**** Supplied text ****
It is instructive to begin with a sense of how CFL has developed via local groups and regional networks across North America in the past decade, particularly in the past three to four years. While there are some important regional variations in the way that CFL is practiced, the emergence of CFL groups in towns and cities has followed a fairly consistent pattern. CFL groups generally develop around one or two highly motivated and dynamic individuals. These individuals have often taken CFL training in another city and have returned excited about the possibilities of initiating a CFL network in their hometown. Often these individuals describe themselves as having reached the end or close to the end of their desire to continue practicing family law, before encountering the alternative of CFL. There is, not surprisingly, widespread disillusionment among CFL lawyers with litigation as a tool for family conflict resolution. The intensity of the revulsion expressed toward litigation is sometimes startling (see the further discussion in section 3(A) of this report).
For these lawyers, the discovery of a different way to practice that eliminated much of the stress and pain of litigation for themselves and their clients provided a reason to stay in practice.
**** Source data ****
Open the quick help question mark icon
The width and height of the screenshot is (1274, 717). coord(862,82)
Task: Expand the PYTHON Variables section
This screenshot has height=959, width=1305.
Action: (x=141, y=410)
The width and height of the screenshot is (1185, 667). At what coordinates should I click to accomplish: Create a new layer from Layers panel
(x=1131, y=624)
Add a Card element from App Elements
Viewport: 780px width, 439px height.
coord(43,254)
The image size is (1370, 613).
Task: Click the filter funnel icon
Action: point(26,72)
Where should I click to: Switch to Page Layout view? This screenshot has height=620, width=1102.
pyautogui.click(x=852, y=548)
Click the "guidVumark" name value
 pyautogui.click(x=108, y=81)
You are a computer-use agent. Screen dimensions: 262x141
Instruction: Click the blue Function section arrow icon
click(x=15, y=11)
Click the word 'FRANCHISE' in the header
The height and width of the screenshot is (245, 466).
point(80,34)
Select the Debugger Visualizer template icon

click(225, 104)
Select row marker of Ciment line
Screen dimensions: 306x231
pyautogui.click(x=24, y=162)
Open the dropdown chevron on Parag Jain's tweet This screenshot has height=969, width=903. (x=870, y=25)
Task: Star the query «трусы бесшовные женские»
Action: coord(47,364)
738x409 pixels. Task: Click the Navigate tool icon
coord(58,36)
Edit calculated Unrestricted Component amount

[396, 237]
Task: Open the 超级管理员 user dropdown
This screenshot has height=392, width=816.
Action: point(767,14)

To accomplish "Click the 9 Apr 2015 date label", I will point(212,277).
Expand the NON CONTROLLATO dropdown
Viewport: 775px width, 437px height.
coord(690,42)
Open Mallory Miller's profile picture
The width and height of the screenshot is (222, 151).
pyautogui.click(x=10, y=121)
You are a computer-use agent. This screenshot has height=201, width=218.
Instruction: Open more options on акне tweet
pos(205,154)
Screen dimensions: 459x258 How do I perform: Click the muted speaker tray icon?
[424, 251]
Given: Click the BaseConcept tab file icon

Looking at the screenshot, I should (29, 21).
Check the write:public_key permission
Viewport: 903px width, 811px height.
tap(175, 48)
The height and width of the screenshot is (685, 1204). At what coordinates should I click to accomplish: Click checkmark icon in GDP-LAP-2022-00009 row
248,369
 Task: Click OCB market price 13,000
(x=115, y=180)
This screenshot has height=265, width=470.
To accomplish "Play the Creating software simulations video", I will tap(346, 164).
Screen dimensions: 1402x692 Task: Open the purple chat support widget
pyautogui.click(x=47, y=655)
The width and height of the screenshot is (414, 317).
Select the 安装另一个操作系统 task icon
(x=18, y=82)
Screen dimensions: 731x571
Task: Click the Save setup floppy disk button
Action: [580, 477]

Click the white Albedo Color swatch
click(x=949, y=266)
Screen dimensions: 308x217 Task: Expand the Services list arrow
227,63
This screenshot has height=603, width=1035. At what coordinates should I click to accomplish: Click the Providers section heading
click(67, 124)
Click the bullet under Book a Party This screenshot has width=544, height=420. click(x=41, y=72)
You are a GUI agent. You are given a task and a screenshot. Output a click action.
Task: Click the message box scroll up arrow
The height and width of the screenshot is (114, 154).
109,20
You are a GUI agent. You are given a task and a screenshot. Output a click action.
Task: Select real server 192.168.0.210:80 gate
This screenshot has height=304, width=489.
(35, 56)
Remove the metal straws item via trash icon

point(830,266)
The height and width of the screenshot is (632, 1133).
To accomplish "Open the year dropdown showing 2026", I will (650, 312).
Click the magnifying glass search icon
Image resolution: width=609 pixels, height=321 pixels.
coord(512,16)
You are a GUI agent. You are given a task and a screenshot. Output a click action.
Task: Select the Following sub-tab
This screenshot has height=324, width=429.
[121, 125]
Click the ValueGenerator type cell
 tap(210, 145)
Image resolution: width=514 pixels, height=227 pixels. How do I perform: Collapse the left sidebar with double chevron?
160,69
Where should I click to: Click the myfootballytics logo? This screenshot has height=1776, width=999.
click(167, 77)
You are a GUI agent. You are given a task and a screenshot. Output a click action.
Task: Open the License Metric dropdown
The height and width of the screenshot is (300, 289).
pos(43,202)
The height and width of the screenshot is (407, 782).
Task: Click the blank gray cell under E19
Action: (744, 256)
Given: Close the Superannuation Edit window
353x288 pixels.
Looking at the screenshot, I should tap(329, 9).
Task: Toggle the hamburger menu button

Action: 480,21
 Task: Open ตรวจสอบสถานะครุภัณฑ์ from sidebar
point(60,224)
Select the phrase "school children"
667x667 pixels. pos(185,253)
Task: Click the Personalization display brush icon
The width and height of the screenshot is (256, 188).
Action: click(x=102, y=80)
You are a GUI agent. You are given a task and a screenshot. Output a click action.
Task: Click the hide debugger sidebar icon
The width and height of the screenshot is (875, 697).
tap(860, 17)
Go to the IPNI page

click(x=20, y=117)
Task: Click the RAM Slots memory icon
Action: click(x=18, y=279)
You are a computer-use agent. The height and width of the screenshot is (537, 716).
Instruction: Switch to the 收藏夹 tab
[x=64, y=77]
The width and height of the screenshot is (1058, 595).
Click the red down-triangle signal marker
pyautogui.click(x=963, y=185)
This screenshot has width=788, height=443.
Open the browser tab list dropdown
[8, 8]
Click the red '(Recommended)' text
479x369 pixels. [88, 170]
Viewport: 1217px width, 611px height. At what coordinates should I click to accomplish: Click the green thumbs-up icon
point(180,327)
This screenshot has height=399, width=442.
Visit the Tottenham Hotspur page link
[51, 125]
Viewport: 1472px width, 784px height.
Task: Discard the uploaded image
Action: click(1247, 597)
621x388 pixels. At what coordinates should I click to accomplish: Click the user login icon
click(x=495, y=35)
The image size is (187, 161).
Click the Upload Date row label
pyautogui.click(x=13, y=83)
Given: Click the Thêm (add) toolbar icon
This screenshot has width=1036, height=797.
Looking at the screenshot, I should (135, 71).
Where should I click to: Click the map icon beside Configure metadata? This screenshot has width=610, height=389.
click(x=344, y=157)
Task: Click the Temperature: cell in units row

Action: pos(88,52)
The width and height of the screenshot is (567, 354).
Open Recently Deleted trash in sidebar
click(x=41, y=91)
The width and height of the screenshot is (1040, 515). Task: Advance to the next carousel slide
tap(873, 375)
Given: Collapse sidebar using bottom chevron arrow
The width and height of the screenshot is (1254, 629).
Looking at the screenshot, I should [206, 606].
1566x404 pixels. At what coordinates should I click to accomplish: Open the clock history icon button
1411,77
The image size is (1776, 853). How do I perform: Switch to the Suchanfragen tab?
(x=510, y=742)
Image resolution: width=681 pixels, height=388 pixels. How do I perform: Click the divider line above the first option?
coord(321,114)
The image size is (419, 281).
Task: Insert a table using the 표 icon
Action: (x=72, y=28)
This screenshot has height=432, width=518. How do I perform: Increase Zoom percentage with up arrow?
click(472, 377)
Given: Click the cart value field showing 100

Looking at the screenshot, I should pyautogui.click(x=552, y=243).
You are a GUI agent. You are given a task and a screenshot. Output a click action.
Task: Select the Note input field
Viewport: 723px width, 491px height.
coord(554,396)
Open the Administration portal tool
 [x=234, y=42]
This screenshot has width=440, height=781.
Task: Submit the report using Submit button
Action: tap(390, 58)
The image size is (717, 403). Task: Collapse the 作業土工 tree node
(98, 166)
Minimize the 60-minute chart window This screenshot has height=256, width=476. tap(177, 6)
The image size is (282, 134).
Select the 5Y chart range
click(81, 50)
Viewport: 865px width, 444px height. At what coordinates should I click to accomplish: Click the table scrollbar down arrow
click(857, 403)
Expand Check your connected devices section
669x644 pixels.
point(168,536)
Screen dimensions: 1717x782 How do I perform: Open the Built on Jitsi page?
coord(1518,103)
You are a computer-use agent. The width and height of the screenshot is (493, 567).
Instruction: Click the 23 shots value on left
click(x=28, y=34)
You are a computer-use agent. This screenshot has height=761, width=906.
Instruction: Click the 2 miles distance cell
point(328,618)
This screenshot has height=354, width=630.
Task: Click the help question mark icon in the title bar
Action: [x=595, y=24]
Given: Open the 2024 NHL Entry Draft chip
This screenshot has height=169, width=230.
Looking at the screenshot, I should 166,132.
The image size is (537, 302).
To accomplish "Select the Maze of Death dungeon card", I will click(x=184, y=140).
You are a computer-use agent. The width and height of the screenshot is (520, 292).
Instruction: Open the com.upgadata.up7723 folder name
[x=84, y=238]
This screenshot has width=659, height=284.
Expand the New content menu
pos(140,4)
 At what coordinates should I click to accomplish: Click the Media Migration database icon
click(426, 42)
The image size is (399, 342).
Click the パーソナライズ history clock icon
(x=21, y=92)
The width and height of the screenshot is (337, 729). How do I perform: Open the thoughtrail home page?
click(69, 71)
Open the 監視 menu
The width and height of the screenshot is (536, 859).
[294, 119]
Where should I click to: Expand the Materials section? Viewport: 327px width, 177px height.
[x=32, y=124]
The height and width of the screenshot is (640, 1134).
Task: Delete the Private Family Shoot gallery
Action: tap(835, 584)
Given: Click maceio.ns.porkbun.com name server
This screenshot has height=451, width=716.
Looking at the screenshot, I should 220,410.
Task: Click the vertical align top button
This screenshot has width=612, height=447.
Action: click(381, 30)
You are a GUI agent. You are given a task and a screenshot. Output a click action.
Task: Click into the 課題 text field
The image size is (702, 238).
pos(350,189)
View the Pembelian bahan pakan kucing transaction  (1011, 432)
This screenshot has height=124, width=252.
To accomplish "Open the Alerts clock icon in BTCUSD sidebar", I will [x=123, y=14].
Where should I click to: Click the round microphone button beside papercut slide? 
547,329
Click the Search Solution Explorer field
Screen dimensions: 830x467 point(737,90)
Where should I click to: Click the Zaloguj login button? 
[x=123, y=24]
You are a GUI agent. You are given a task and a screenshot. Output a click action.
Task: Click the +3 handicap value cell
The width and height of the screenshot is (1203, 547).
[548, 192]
****
* _What the task requires_: According to the text on CFL groups, why did the discovery of CFL give some lawyers a reason to stay in practice?

* _Output_: These lawyers had reached or nearly reached the end of their desire to keep practicing family law. CFL was a different way to practice that eliminated much of the stress and pain of litigation for them and their clients.